Thanks for the feedback. I will try to build a more detailed compatibility reference as you describe.
Do you see this as an alternative to OnlyOffice? I’m wondering if you’ve tried it and how you think this compares
I remember trying it out, yes. I yet need to do a serious comparative analysis.

For what I can see OnlyOffice is feature complete, it's a full office solution. The sheets component is way ahead from IronCalc.

On the plus side, IronCalc is way lighter. When you go to IronCalc you download < 1Mb (compressed), it is faster and able to load larger workbooks on the web. IronCalc is an engine, meaning you don't need a UI at all to run it.

I don't think IronCalc is an alternative today to OnlyOffice. At most one day might be an alternative to the sheets component.

Amazing project. The question I have is why rust? Is the compiled WASM significantly faster than JS?
Yes, the compiled WASM is significantly faster. Easily by an order of magnitude. I might be completely wrong about this but I _think_ if the brilliant folks at Microsoft research in the calc intelligence group would have waited a few years they might have used wasm instead of TypeScript (https://www.microsoft.com/en-us/garage/wall-of-fame/calc-ts-...)

As for Rust, could have been C or Zig. I just needed a language that minimally compiles to wasm.

There is another reason though. IronCalc runs in the bare metal, not only in the web and needs to have bindings to languages like Python, R or Julia. I can't get that today easily with TypeScript.

There might be some tricks from Row Zero that you can borrow

https://news.ycombinator.com/item?id=39551064

https://news.ycombinator.com/item?id=41512270

Looks cool! What sort of different solutions do you imagine devs building on top of the engine?
One of the recurrent topics is integration with spreadsheets done by non-developers.

Imagine a spreadsheet built by the finance department of an institution. It is also maintained by them. The developer team might want to integrate this tool in their workflow. With IronCalc the can add units test or compute it a thousand times, one for each user.

I don't think developers would choose IronCalc to do any actual development. They will be forced to by other parts of their tool chain being spreadsheets.

Another way would be developers wanting to build spreadsheets with some extensions for a company or organization. Imagine needing a spreadsheet that has a built in SAT solver (like https://github.com/shnarazk/splr). That would be easily built in IronCalc.

=-=-=

Exercise 1: Return the part of the IronCalc discussion that begins at the words "Thanks for the" and stops after the words "ahead from IronCalc.".
Exercise 2: Write the next part of the IronCalc discussion, picking up after its last sentence.

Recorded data
=-=-=

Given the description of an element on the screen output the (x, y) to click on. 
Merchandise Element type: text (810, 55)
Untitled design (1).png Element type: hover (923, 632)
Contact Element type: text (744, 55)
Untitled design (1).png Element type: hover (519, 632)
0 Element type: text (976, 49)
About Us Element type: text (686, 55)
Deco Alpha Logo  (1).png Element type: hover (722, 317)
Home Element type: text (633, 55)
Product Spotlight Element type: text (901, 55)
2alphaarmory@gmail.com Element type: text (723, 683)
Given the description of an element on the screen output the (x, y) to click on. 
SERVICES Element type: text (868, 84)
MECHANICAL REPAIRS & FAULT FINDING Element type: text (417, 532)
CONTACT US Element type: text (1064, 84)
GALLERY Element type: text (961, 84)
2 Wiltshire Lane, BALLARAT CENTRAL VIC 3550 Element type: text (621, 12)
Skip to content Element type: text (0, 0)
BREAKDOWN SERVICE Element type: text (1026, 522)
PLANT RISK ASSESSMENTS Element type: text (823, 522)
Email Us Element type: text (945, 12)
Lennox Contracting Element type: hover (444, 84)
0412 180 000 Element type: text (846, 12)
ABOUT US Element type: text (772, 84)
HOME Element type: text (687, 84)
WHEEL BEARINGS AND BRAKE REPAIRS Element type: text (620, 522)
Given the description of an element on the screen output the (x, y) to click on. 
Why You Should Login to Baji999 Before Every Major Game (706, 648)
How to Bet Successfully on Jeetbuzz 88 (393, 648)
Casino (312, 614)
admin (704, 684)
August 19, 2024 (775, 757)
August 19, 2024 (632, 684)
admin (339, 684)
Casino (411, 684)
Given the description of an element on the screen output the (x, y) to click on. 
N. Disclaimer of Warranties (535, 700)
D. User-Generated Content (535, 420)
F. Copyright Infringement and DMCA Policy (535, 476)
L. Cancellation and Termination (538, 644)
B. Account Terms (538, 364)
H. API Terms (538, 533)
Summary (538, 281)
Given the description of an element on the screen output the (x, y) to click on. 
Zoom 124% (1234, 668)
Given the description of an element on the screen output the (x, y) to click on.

=-=-=

Written answer 1:
Thanks for the feedback. I will try to build a more detailed compatibility reference as you describe.
Do you see this as an alternative to OnlyOffice? I’m wondering if you’ve tried it and how you think this compares
I remember trying it out, yes. I yet need to do a serious comparative analysis.

For what I can see OnlyOffice is feature complete, it's a full office solution. The sheets component is way ahead from IronCalc.

Written answer 2:
Not sure if any of those ideas convinces you :)

Where and how do you handle the operator precedence? I couldn't find in the codebase.
I wrote about it at length here:

https://www.nhatcher.com/post/a-rustic-invitation-to-parsing...

The implementation in IronCalc follows that.

I'm cognizant it's just documentation, because the code is its own thing, but it seems to be a recursive descent parser https://github.com/ironcalc/IronCalc/blob/2c2228c2c26386b019...
I haven't looked into the source for your project, but am curious if you are integrating any kind of existing engine/backend (Polars is what I am thinking) into it, or if that is even possible.
Not as of now. We first want to be a first class spreadsheet engine that implements 90% of Excel functions and features like array functions, LAMBDA, ...

A goal of IronCalc is to make things like integrating Polars trivial for a developer.

What a cool project! I intend to dive in and I'm sure I'll have questions as I do. Are you active in Discord? The invite link on the bottom of ironcalc.com isn't currently valid.
Ooops, just fixed it. Here is the link:

https://discord.gg/zZYWfh3RHJ

I don't necessarily respond every day immediately, but I am active.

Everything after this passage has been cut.